═══ Material for the task

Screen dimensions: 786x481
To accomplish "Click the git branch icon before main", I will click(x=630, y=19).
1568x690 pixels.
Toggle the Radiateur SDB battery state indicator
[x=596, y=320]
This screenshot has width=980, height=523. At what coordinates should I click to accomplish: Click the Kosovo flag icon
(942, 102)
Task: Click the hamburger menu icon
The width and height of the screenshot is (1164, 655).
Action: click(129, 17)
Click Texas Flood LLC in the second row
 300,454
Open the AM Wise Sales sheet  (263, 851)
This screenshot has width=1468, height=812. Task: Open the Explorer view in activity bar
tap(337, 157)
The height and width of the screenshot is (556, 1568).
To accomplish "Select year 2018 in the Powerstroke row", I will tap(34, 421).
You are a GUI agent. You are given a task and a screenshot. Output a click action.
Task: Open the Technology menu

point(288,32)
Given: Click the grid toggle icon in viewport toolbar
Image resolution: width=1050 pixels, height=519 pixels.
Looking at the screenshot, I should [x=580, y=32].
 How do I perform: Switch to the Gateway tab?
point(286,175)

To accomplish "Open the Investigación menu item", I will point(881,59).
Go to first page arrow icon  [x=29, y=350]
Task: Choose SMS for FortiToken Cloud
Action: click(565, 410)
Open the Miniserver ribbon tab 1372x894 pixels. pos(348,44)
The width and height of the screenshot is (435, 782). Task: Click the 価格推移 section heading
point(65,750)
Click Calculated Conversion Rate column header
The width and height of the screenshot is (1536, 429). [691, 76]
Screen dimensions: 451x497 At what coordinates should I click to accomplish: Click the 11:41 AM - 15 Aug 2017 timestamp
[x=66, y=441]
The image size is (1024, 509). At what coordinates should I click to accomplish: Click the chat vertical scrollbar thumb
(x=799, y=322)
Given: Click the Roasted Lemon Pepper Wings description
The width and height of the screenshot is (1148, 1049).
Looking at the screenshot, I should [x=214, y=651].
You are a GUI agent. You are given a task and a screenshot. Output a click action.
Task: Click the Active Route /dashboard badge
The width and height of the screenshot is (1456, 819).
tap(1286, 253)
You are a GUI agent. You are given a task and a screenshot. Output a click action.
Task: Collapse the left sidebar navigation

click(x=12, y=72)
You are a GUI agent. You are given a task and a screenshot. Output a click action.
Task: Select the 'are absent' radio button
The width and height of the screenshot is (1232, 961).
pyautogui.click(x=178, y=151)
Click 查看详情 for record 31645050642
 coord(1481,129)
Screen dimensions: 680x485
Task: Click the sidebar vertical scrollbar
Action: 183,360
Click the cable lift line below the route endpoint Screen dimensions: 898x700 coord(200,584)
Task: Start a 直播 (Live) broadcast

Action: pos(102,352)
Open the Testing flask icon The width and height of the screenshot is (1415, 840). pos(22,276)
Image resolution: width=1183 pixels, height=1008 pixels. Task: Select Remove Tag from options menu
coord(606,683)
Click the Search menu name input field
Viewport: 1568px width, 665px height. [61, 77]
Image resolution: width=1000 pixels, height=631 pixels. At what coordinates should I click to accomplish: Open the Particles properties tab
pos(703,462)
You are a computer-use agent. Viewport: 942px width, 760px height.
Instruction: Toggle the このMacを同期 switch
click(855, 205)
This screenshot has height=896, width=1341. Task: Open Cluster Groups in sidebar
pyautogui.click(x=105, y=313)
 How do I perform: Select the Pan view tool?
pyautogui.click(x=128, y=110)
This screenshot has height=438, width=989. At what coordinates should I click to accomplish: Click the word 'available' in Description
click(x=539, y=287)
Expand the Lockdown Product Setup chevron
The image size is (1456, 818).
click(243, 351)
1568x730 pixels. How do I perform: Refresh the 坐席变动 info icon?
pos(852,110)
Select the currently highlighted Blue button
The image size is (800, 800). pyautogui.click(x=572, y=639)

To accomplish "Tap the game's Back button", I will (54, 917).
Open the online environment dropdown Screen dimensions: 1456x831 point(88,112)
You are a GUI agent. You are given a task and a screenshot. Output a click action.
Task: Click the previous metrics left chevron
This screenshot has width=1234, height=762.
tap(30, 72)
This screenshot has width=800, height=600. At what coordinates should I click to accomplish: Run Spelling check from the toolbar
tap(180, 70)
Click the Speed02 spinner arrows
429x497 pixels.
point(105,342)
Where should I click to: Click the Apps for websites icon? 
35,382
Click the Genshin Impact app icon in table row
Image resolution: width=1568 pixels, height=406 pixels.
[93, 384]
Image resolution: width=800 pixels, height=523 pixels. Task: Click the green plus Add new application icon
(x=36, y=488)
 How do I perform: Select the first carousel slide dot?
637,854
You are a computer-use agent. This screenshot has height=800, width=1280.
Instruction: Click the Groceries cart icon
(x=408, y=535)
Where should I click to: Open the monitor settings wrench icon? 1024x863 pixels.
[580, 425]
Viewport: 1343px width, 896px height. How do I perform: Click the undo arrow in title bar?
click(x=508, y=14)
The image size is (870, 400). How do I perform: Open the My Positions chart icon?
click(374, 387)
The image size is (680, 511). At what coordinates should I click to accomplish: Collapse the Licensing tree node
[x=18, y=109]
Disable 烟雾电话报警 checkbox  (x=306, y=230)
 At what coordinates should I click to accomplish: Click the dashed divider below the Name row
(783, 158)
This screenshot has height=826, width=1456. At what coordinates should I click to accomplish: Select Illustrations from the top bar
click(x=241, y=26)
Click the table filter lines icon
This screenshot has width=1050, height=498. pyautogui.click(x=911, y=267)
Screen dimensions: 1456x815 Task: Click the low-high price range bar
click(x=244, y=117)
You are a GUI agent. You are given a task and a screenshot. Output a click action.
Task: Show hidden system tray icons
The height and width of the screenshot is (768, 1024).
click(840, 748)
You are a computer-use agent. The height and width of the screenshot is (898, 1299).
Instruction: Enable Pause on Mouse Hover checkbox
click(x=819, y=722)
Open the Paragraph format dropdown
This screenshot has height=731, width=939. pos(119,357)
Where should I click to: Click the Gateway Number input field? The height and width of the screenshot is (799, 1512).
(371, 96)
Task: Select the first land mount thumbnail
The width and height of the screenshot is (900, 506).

══════

## Given instruction
Rewrite the records, changing each "Gateway" to "Portal" and keeping everything else the same.

## Correct answer
Screen dimensions: 786x481
To accomplish "Click the git branch icon before main", I will click(x=630, y=19).
1568x690 pixels.
Toggle the Radiateur SDB battery state indicator
[x=596, y=320]
This screenshot has width=980, height=523. At what coordinates should I click to accomplish: Click the Kosovo flag icon
(942, 102)
Task: Click the hamburger menu icon
The width and height of the screenshot is (1164, 655).
Action: click(129, 17)
Click Texas Flood LLC in the second row
 300,454
Open the AM Wise Sales sheet  (263, 851)
This screenshot has width=1468, height=812. Task: Open the Explorer view in activity bar
tap(337, 157)
The height and width of the screenshot is (556, 1568).
To accomplish "Select year 2018 in the Powerstroke row", I will tap(34, 421).
You are a GUI agent. You are given a task and a screenshot. Output a click action.
Task: Open the Technology menu

point(288,32)
Given: Click the grid toggle icon in viewport toolbar
Image resolution: width=1050 pixels, height=519 pixels.
Looking at the screenshot, I should [x=580, y=32].
 How do I perform: Switch to the Portal tab?
point(286,175)

To accomplish "Open the Investigación menu item", I will point(881,59).
Go to first page arrow icon  [x=29, y=350]
Task: Choose SMS for FortiToken Cloud
Action: click(565, 410)
Open the Miniserver ribbon tab 1372x894 pixels. pos(348,44)
The width and height of the screenshot is (435, 782). Task: Click the 価格推移 section heading
point(65,750)
Click Calculated Conversion Rate column header
The width and height of the screenshot is (1536, 429). [691, 76]
Screen dimensions: 451x497 At what coordinates should I click to accomplish: Click the 11:41 AM - 15 Aug 2017 timestamp
[x=66, y=441]
The image size is (1024, 509). At what coordinates should I click to accomplish: Click the chat vertical scrollbar thumb
(x=799, y=322)
Given: Click the Roasted Lemon Pepper Wings description
The width and height of the screenshot is (1148, 1049).
Looking at the screenshot, I should [x=214, y=651].
You are a GUI agent. You are given a task and a screenshot. Output a click action.
Task: Click the Active Route /dashboard badge
The width and height of the screenshot is (1456, 819).
tap(1286, 253)
You are a GUI agent. You are given a task and a screenshot. Output a click action.
Task: Collapse the left sidebar navigation

click(x=12, y=72)
You are a GUI agent. You are given a task and a screenshot. Output a click action.
Task: Select the 'are absent' radio button
The width and height of the screenshot is (1232, 961).
pyautogui.click(x=178, y=151)
Click 查看详情 for record 31645050642
 coord(1481,129)
Screen dimensions: 680x485
Task: Click the sidebar vertical scrollbar
Action: 183,360
Click the cable lift line below the route endpoint Screen dimensions: 898x700 coord(200,584)
Task: Start a 直播 (Live) broadcast

Action: pos(102,352)
Open the Testing flask icon The width and height of the screenshot is (1415, 840). pos(22,276)
Image resolution: width=1183 pixels, height=1008 pixels. Task: Select Remove Tag from options menu
coord(606,683)
Click the Search menu name input field
Viewport: 1568px width, 665px height. [61, 77]
Image resolution: width=1000 pixels, height=631 pixels. At what coordinates should I click to accomplish: Open the Particles properties tab
pos(703,462)
You are a computer-use agent. Viewport: 942px width, 760px height.
Instruction: Toggle the このMacを同期 switch
click(855, 205)
This screenshot has height=896, width=1341. Task: Open Cluster Groups in sidebar
pyautogui.click(x=105, y=313)
 How do I perform: Select the Pan view tool?
pyautogui.click(x=128, y=110)
This screenshot has height=438, width=989. At what coordinates should I click to accomplish: Click the word 'available' in Description
click(x=539, y=287)
Expand the Lockdown Product Setup chevron
The image size is (1456, 818).
click(243, 351)
1568x730 pixels. How do I perform: Refresh the 坐席变动 info icon?
pos(852,110)
Select the currently highlighted Blue button
The image size is (800, 800). pyautogui.click(x=572, y=639)

To accomplish "Tap the game's Back button", I will (54, 917).
Open the online environment dropdown Screen dimensions: 1456x831 point(88,112)
You are a GUI agent. You are given a task and a screenshot. Output a click action.
Task: Click the previous metrics left chevron
This screenshot has width=1234, height=762.
tap(30, 72)
This screenshot has width=800, height=600. At what coordinates should I click to accomplish: Run Spelling check from the toolbar
tap(180, 70)
Click the Speed02 spinner arrows
429x497 pixels.
point(105,342)
Where should I click to: Click the Apps for websites icon? 
35,382
Click the Genshin Impact app icon in table row
Image resolution: width=1568 pixels, height=406 pixels.
[93, 384]
Image resolution: width=800 pixels, height=523 pixels. Task: Click the green plus Add new application icon
(x=36, y=488)
 How do I perform: Select the first carousel slide dot?
637,854
You are a computer-use agent. This screenshot has height=800, width=1280.
Instruction: Click the Groceries cart icon
(x=408, y=535)
Where should I click to: Open the monitor settings wrench icon? 1024x863 pixels.
[580, 425]
Viewport: 1343px width, 896px height. How do I perform: Click the undo arrow in title bar?
click(x=508, y=14)
The image size is (870, 400). How do I perform: Open the My Positions chart icon?
click(374, 387)
The image size is (680, 511). At what coordinates should I click to accomplish: Collapse the Licensing tree node
[x=18, y=109]
Disable 烟雾电话报警 checkbox  (x=306, y=230)
 At what coordinates should I click to accomplish: Click the dashed divider below the Name row
(783, 158)
This screenshot has height=826, width=1456. At what coordinates should I click to accomplish: Select Illustrations from the top bar
click(x=241, y=26)
Click the table filter lines icon
This screenshot has width=1050, height=498. pyautogui.click(x=911, y=267)
Screen dimensions: 1456x815 Task: Click the low-high price range bar
click(x=244, y=117)
You are a GUI agent. You are given a task and a screenshot. Output a click action.
Task: Show hidden system tray icons
The height and width of the screenshot is (768, 1024).
click(840, 748)
You are a computer-use agent. The height and width of the screenshot is (898, 1299).
Instruction: Enable Pause on Mouse Hover checkbox
click(x=819, y=722)
Open the Paragraph format dropdown
This screenshot has height=731, width=939. pos(119,357)
Where should I click to: Click the Portal Number input field? The height and width of the screenshot is (799, 1512).
(371, 96)
Task: Select the first land mount thumbnail
The width and height of the screenshot is (900, 506).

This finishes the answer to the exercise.